▸ **DOCUMENT PASSAGE**:

***

In our circles it's so easy to be blinded by the influence they have on our lives. And at our age (31) when we hear the word "influence" we might think drugs/alcohol/sex/clubbing. But that type of thinking is how we become fools. We can be influenced by the stuff other people have, by their success, by their character, by their values. What people fear when they get married is that they will "lose" their friends. I had that thought at 22 and I know so many others who have shared that same fear. What I've learned over the years is that people don't necessarily think that their friends are that shady to not walk with them in friendship after they get marriage but they are afraid of the wisdom they will gain being married and the revelation God will give them about their friendships [after they get married]. There's a lot to be said about the friend who can respect your spouse and treat them like family just as they perceive you but there's even more to be said about the friend who expects you to not to grow as a person and at the first sign of disagreement, they tell you that you have become "brand new." Just because you have been friends since kindergarten doesn't mean that's the person who will be the best counsel for wisdom now that you are married. And if you go through your list of friends and you know the type of advice each of them will give and you know that it won't line up with the type of husband/wife you are trying to be in your marriage then you need to learn how to talk to God and wait for Him to give you an answer. And just as God introduced you and your kindergarten friend back in grade school, stay firm in your belief that He has someone on your path to be a great spiritual mentor and friend on this journey you are on in your marriage.

***

▸ **TASK TO CARRY OUT**:
In the passage on friendship and marriage, at what age did the writer first have the fear of losing friends after marriage? The material after this passage has nothing to do with it.

***

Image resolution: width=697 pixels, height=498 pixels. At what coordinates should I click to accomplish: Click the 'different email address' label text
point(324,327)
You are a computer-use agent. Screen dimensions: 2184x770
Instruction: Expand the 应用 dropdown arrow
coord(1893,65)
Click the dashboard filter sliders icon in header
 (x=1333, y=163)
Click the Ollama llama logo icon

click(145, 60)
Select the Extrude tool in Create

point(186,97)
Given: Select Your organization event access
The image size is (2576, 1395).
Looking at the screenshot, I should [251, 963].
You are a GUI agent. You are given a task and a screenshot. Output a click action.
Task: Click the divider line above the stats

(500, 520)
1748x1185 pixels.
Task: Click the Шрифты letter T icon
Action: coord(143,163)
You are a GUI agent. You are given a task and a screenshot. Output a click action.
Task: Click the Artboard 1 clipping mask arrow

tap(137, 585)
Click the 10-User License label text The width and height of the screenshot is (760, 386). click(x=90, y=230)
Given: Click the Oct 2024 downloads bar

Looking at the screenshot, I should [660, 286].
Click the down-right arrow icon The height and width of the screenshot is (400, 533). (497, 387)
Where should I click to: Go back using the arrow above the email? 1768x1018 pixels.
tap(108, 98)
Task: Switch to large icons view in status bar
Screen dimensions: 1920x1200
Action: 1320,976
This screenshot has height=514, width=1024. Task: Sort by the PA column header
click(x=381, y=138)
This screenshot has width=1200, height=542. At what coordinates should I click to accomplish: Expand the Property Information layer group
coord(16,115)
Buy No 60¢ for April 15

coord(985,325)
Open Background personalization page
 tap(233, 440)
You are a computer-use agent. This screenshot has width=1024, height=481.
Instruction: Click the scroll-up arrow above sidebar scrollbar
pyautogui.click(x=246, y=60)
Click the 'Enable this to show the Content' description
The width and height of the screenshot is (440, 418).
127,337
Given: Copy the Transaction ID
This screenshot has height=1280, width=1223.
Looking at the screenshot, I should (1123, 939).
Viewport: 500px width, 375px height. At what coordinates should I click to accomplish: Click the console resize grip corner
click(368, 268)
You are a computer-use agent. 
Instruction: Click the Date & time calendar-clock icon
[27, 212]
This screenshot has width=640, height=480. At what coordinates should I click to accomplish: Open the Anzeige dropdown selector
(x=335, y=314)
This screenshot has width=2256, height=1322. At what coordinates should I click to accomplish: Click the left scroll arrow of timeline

***

▸ **RESULT FOR THIS EXERCISE**:
At 22.